Therapy of RA

To treat rheumatoid arthritis, an early and effective intervention is required. The aim of the treatment is to diminish disease activity as much as possible and to prevent joint destruction. Once present, joint destruction is not reversible.

Non-pharmacological treatment is important in the treatment of RA. For example, exercises can slow-down the development of a disability and handicap. It has proven effective in counteracting the development of decreased physical condition and muscle strength, and of osteoporosis. Surgery and/or artificial joint replacement must be considered when, despite the treatment, the joint is destroyed.

Pharmacological treatment involves mostly a combination of analgesics, anti-inflammatory drugs and disease modifying agents.

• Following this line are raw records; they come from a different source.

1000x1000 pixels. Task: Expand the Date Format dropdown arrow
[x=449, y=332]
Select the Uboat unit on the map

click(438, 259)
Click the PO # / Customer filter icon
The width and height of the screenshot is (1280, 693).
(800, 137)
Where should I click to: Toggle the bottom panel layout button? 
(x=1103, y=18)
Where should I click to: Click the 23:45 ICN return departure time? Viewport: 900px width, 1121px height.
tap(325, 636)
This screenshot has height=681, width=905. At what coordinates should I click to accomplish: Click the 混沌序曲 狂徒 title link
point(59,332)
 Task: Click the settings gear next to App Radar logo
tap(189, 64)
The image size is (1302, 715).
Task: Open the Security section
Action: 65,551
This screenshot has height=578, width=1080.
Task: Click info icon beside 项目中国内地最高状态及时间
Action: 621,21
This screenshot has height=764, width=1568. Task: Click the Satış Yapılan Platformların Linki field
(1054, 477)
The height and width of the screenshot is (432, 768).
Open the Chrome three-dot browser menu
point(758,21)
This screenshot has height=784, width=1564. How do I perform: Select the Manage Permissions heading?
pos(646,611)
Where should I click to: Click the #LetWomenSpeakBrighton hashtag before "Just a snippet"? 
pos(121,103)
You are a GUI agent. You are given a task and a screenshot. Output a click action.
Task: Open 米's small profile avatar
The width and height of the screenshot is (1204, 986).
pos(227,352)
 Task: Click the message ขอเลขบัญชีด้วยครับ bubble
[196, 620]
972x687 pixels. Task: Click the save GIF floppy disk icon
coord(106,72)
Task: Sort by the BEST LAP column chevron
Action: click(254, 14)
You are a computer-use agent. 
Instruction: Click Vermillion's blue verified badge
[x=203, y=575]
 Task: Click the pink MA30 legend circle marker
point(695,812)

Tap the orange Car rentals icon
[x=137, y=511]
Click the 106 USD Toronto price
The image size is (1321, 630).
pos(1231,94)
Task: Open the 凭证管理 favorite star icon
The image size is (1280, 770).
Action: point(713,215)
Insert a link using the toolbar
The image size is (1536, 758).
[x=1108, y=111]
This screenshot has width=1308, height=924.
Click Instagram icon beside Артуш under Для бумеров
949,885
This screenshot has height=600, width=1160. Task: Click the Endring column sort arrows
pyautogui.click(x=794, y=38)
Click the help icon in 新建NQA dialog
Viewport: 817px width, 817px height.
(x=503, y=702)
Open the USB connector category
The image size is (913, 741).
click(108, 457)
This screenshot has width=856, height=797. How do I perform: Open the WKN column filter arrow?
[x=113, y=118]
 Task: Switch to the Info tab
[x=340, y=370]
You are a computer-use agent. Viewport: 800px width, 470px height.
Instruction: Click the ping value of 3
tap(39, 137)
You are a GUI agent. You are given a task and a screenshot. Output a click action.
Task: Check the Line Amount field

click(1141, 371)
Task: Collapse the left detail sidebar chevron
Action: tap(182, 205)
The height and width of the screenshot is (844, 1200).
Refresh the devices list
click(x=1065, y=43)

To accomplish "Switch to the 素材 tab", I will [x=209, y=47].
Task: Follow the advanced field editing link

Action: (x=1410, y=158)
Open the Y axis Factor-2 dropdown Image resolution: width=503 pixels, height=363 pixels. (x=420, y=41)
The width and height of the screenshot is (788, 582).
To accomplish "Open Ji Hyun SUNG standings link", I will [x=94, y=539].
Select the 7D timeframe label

Non-disease modifying drugs are applied to treat the pain, whether due to inflammation or destruction. Painkillers such as paracetamol and NSAIDs (non-steroidal anti-inflammatory drugs) or COX-2 inhibitors are used. These drugs do not modify the course of the disease (non-modifying drugs), but provide ‘symptomatic’ treatment only.

DMARDs (disease modifying anti-rheumatic drugs) are effective in suppression of disease activity (inflammation) and decrease thereby the symptoms of inflammation such as pain, swelling and stiffness. Moreover, most of them have been tested in RCTs and proven to be able to slow down the rate of joint damage. Most frequently used DMARDs are methotrexate, sulfasalazine (salazopyrine), leflunomide, and gold. Corticosteroids (prednisone) and recently emerged TNFα-blocking DMARDs are very effective in lowering disease activity and slowing down the joint damage. Corticosteroids are mostly used as ‘bridging’ or for local (intra-articular) treatment of arthritis.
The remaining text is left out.